Comme le souligne André GIORDAN (3) l'activité fondée sur la seule action reste le plus souvent stérile si elle est une fin en soi : " le faire pour faire " ne permet pas d'apprendre. Il convient donc de se rapprocher au maximum de situations réelles et des problèmes, des obstacles qu'elles comportent. Dans ce contexte, apprendre c'est :
- Se questionner,
- Se confronter à la réalité,
- Se confronter aux autres,
- Argumenter,
- Mettre en réseau.
Michel HUBER et Alain DALONGEVILLE (4) définissent quelques étapes clés pour la construction d'une situation-problème :
1 - Cerner l'objectif cognitif de l'activité en fonctions des noyaux durs de la discipline :
Encore faut-il que l'enseignant soit au clair sur les notions ou concepts qu'il souhaite aborder. C'est la première tâche à effectuer avant de mettre en place une situation problème. Il ne s'agit pas de sélectionner à partir d'une thématique générale une série de " bonnes questions " ou des problématiques susceptibles d'intéresser les élèves tout en développant chez eux certaines compétences par une exploration de ces problématiques. Il est nécessaire d'isoler quelques connaissances ou concepts et repérer ce qui peut faire obstacle à la compréhension du phénomène observé ; c'est cet obstacle qu'il faut correctement identifier. Il est souvent utile de le situer par rapport à l'histoire de ces savoirs et les ruptures épistémologiques qui s'y rattachent. Cette étude préliminaire permet de lister les paradoxes, les options différentes possibles, les faits qui surprennent, les sujets qui impliquent fortement les élèves. Elle permet également de réunir une base documentaire suffisamment large et pertinente pour que chacun puisse aborder le problème dans sa complexité.

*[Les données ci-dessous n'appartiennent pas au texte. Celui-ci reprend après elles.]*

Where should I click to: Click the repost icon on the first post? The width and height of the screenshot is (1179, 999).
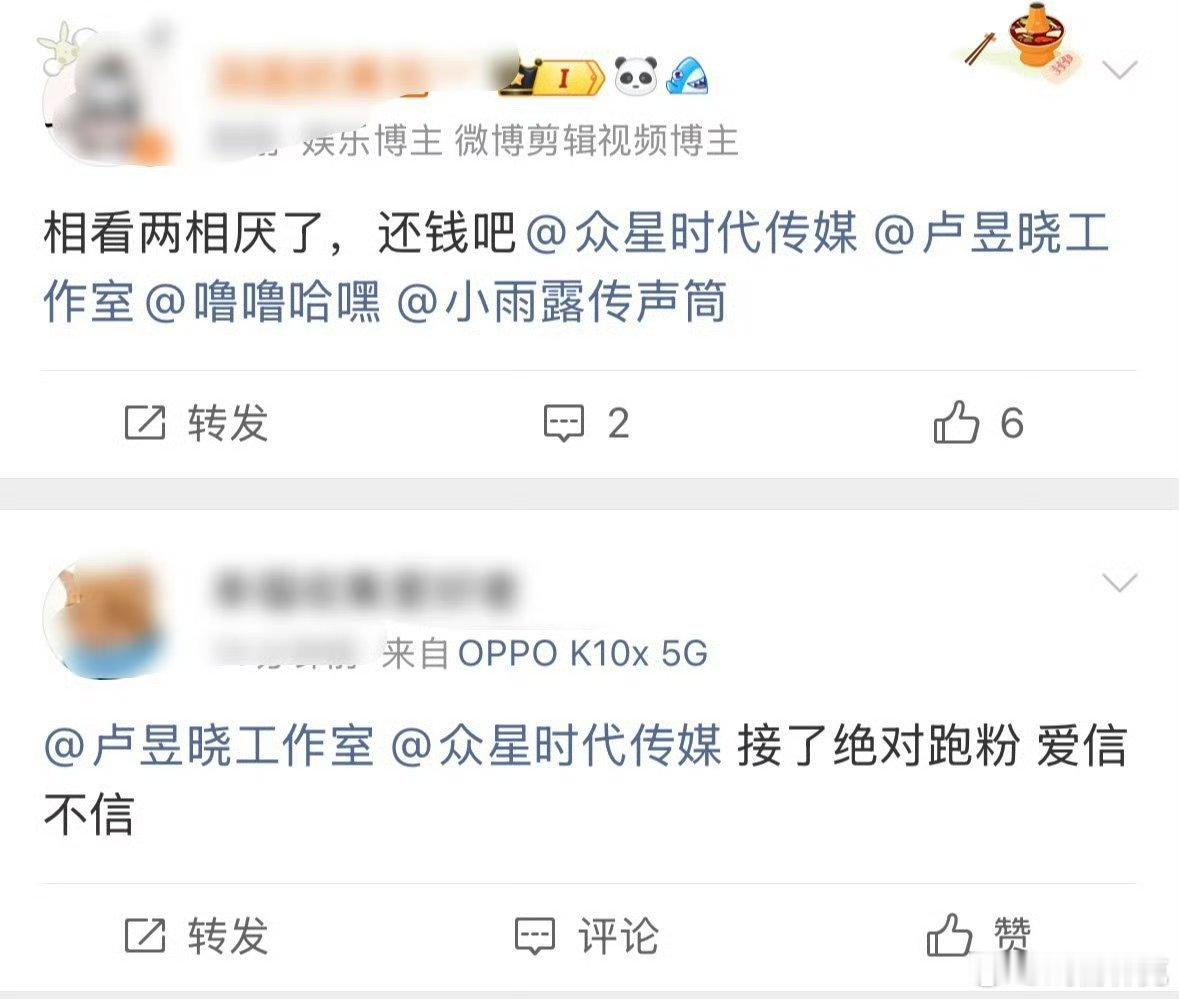[x=144, y=422]
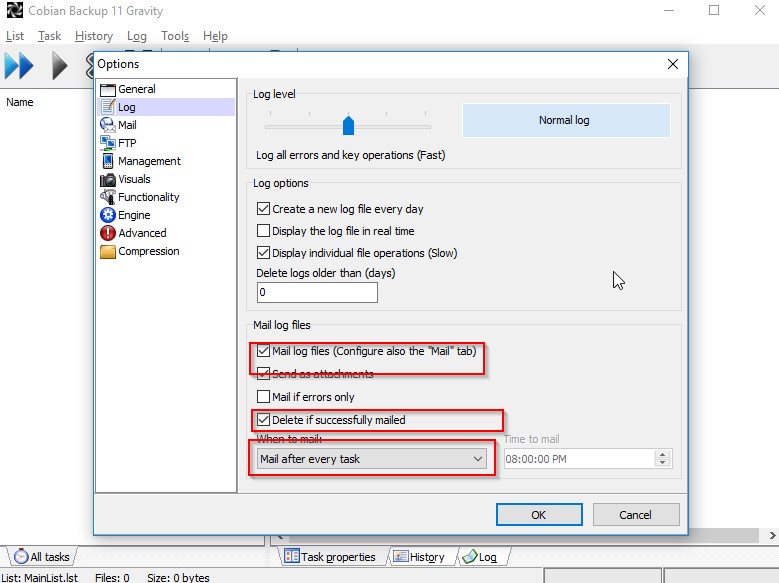Screen dimensions: 779x583
Task: Toggle 'Create a new log file every day'
Action: [x=264, y=209]
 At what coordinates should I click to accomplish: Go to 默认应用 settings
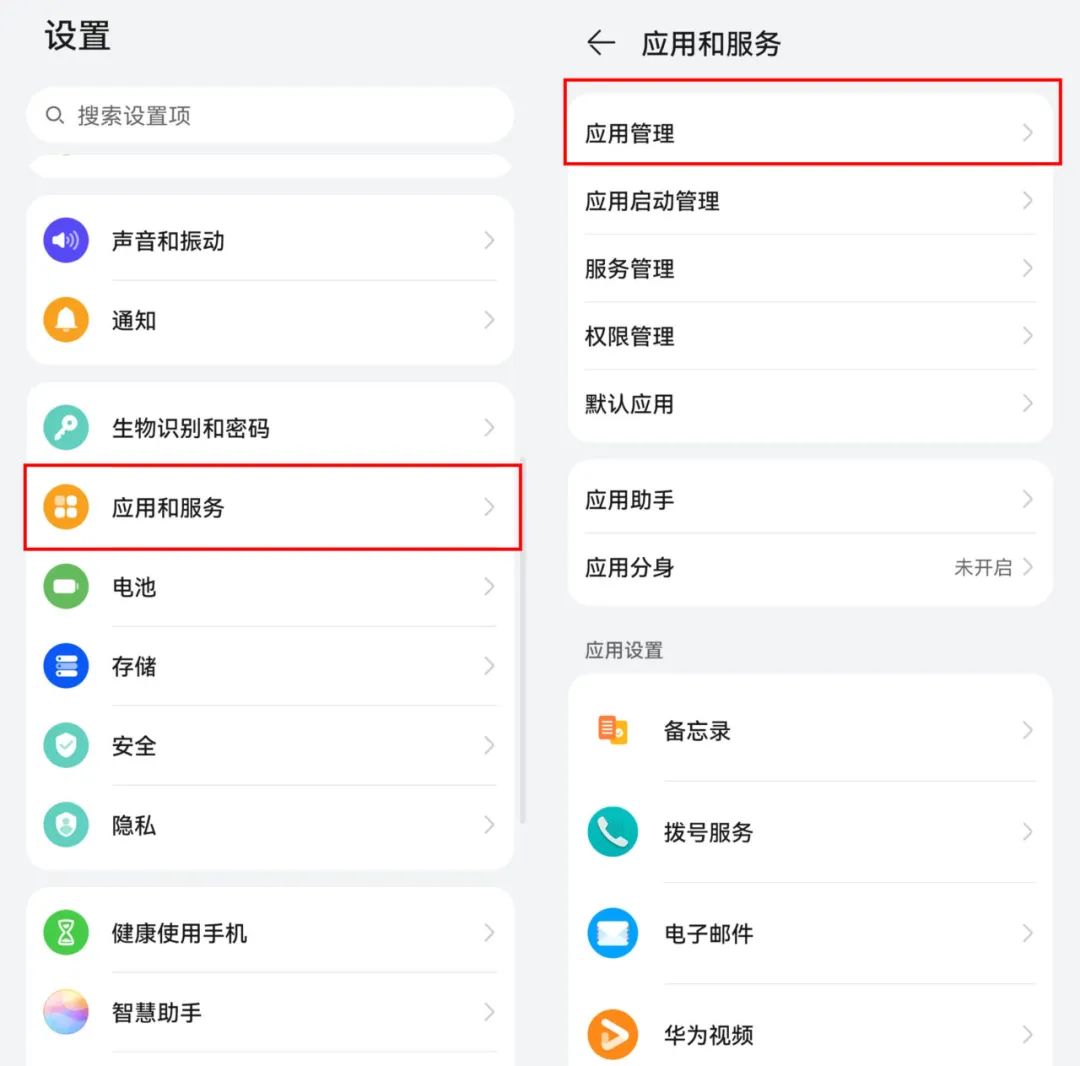[810, 404]
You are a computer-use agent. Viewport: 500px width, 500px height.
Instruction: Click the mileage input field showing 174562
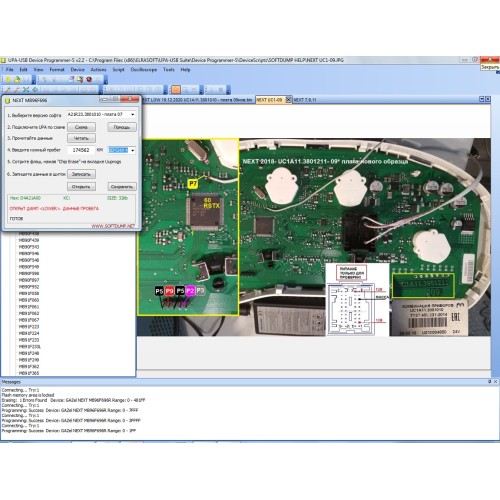click(81, 150)
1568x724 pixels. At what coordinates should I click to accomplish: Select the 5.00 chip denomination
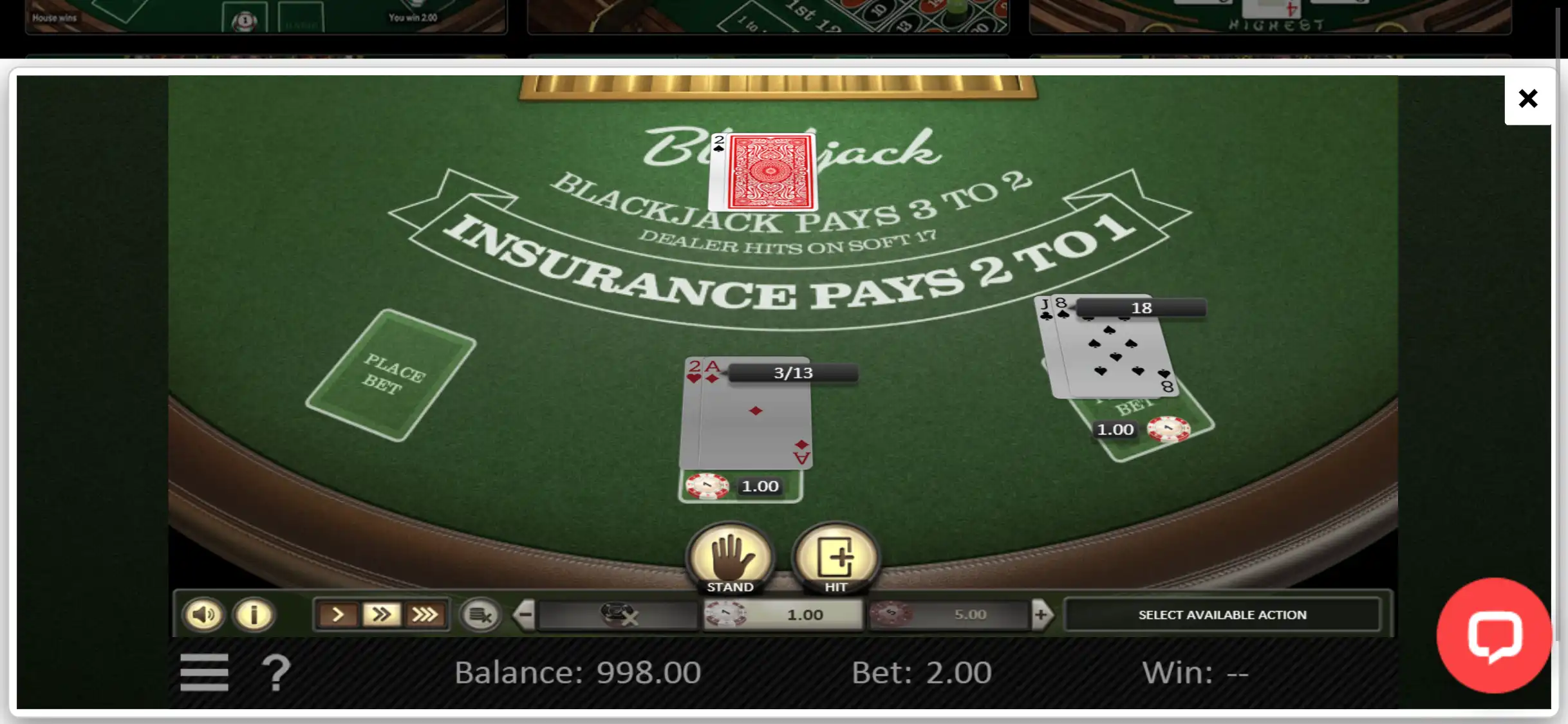(949, 615)
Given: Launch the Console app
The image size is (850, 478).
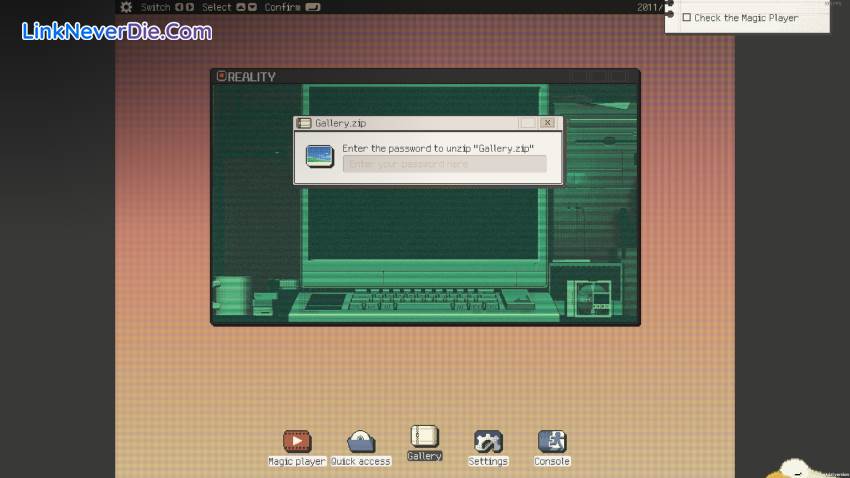Looking at the screenshot, I should 552,441.
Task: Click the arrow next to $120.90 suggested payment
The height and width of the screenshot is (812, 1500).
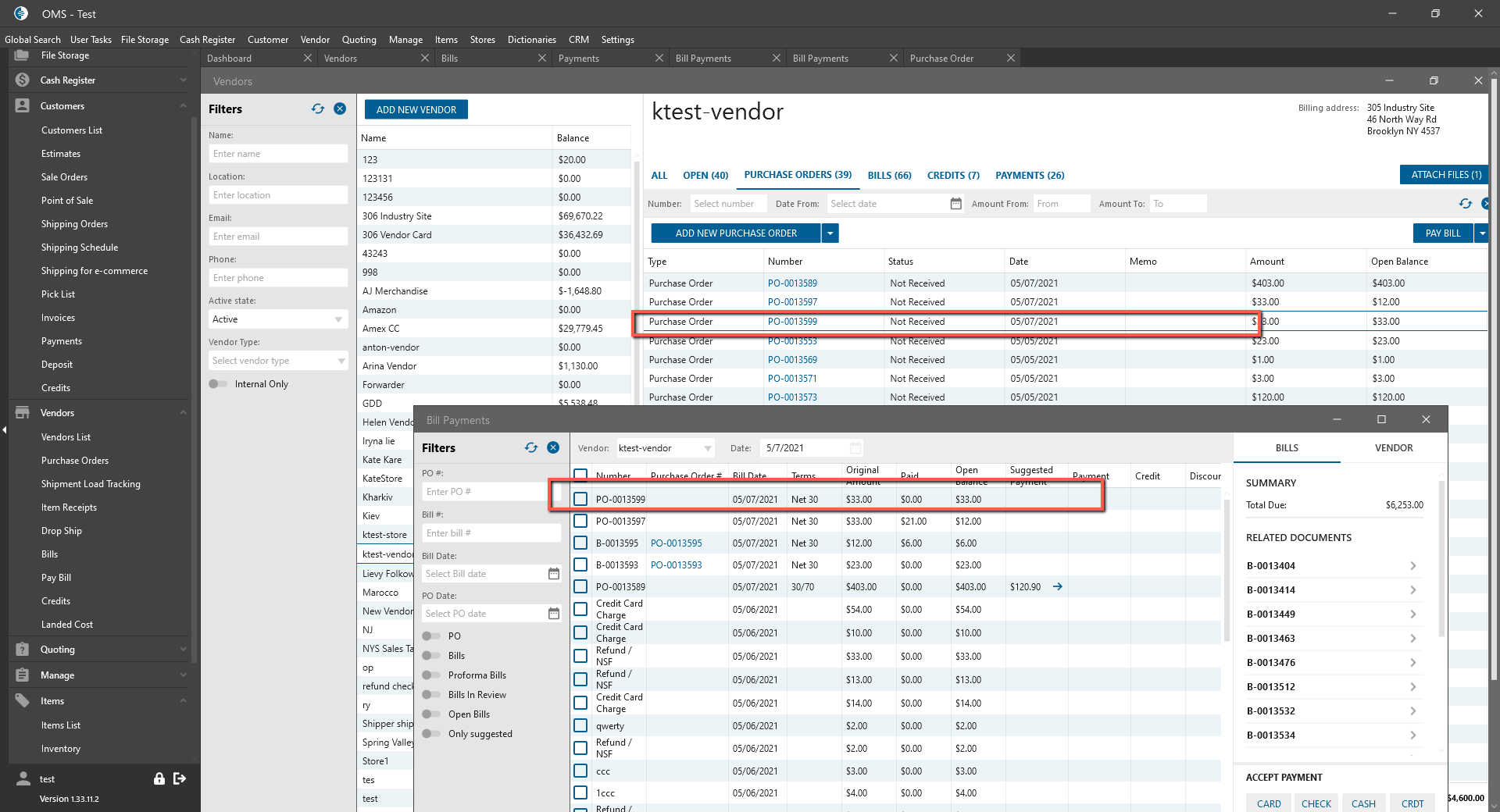Action: click(x=1058, y=586)
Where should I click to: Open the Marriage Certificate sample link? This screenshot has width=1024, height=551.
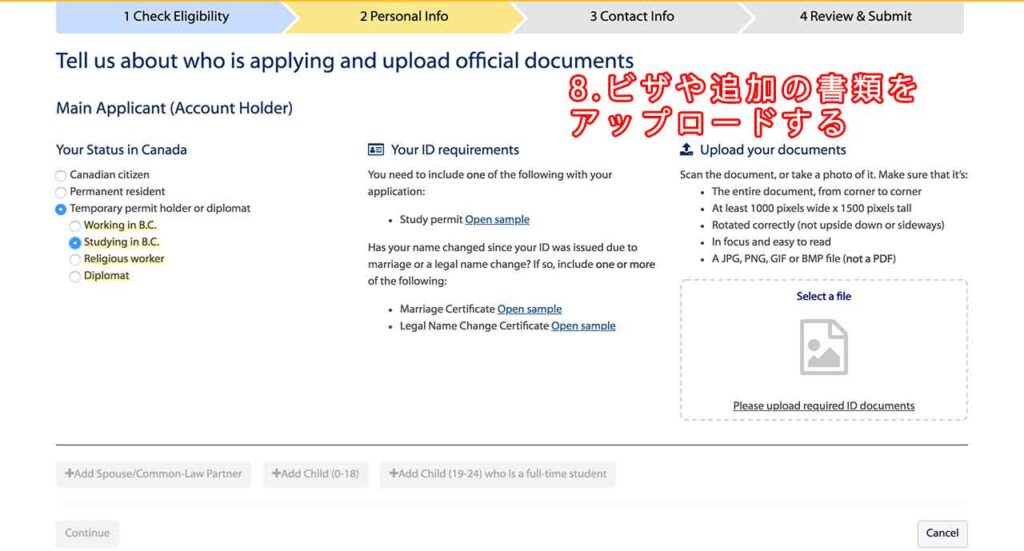pyautogui.click(x=529, y=310)
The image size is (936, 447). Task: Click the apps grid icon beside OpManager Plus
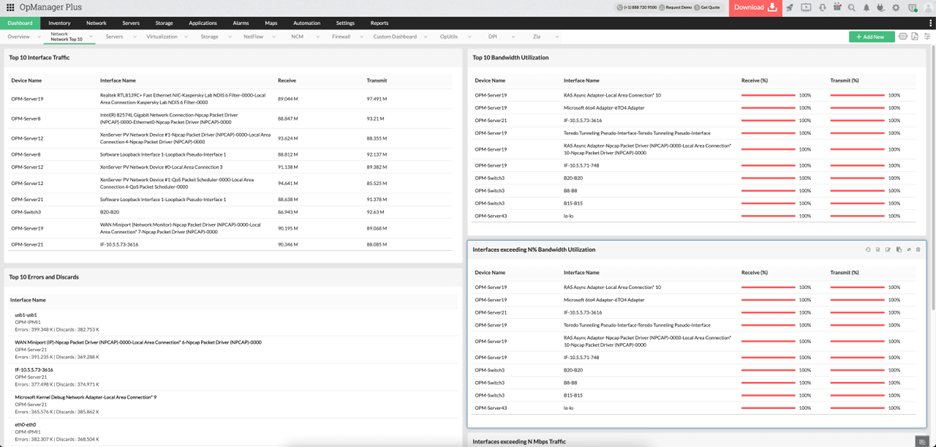click(10, 7)
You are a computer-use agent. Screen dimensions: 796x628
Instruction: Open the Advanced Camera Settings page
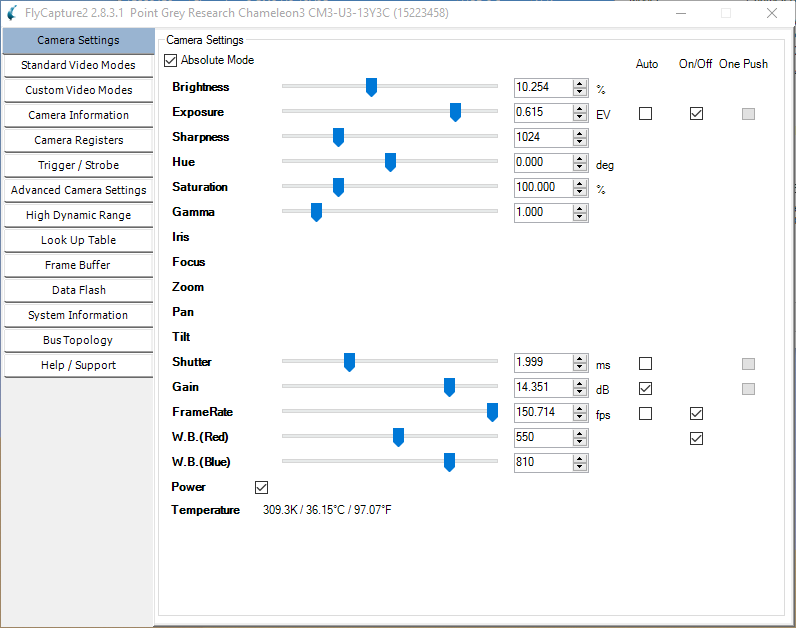[x=79, y=190]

2 - Identifier les représentations majoritaires du contenu chez le public visé :
Concernant des élèves de collège, et avec un peu de pratique professionnelle, ces représentations sont prévisibles même si, parfois, les adultes que nous sommes peuvent être surpris par l'interprétation que font les élèves d'un même fait observé.
3 - Formuler la situation-problème de façon à prendre le contre-pied de ces représentations majoritaires et susciter des conflits cognitifs, moteurs de la motivation :
Il s'agit de proposer une formule qui gène, une idée ou un texte qui interpelle, un résultat d'expérience qui ne paraît pas logique, un problème qui paraît impossible à réaliser, deux éléments contradictoires en apparence… Tout en n'hésitant pas à être provocateur dans la formulation du problème, le professeur va cultiver le paradoxe pour forcer l'élève à interroger ses connaissances sur le sujet proposé et les confronter à celles de ses pairs au cours de la tâche prescrite.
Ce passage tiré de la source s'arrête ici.